A Caveat for Affidavits of Known Creditors

July 26, 2016 § 2 Comments

Your client is going to be appointed executor of an estate. So it makes perfect sense that, when he comes in to sign the petition, at the same time you have him sign the oath, affidavit of known creditors, and notices to those known creditors. Why should he have to make more than one trip to your office, right? Then, after the order appointing him is signed by the judge, you go ahead and file the pre-signed oath, affidavit, and notices.

But is that effective? Does it comply with the statute?

As far as the oath is concerned, I see no problem. The oath is taken in his capacity as an individual, and is only effective once the order appointing him is signed by the judge and the oath is thereafter filed.

But the notice and affidavit requirements are a different matter. MCA 91-7-45(1) specifically requires the “executor or administrator” to make reasonable and diligent efforts to identify and give notice to creditors. Only the executor or administrator can do this function, and there is no executor or administrator until the judge signs the appointing order, and a bond (if required) and oath are filed.

Likewise, MCA 91-7-45(2) requires the “executor or administrator” to file the affidavit of known creditors that must be on file before the Notice to Creditors is published. Only the executor or administrator can do this. Signing the affidavit before one is appointed and qualified is not signing in the capacity of executor or administrator.

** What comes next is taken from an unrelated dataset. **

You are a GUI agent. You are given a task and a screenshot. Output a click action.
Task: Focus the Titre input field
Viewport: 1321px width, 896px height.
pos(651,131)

I am not aware of any case law specifically addressing these points, but the many cases construing probate statutes are emphatic that the specific language of the statutes control, and that substantial or nominal compliance is not enough.

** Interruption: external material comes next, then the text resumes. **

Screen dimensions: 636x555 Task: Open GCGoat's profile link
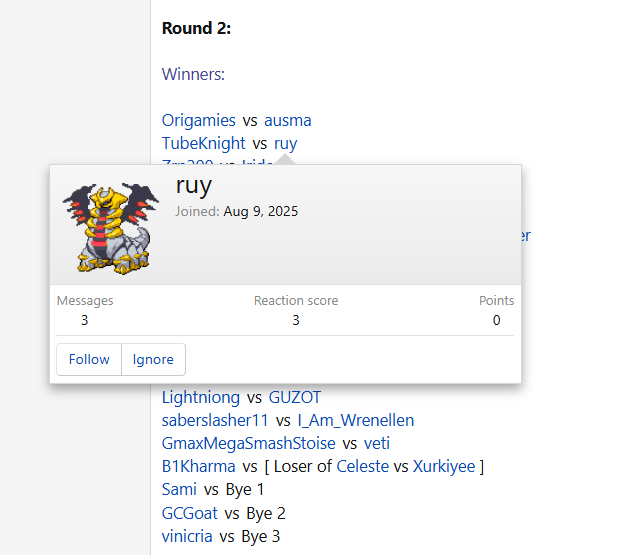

Another post discussing the right way and order to do the notice and affidavit is here.

§ 2 Responses to A Caveat for Affidavits of Known Creditors

  • Carter says:

    In Re Estate of Petrick states that publication prior to filing affidavit is void. Affidavit must be based on actual diligent search and inquiry. There is a case out of Pearl River county within the last 10 years, Estate of Ladner, which states that the fiduciary is charged with notice of the obvious–in that case, a builder who had a trailer sitting on the decedent’s property should have been noticed. Estate of Stewart (I am embarrassed to cite) notes that attorneys representing the decedent on a property dispute who were in a dispute with the fiduciary after their client died over fees should have been provided actual notice.

    The interesting thing to me is that notice of publication is void as to all when the publication is done prior to filing the affidavit. If the affidavit is defective in that a creditor who should receive written notice as per 91-7-145 does not, is notice to all other creditors good? It would appear to me to be so, and that it is the creditor who was not actually noticed who must act to reopen time for him/her to have his/her claim properly probated.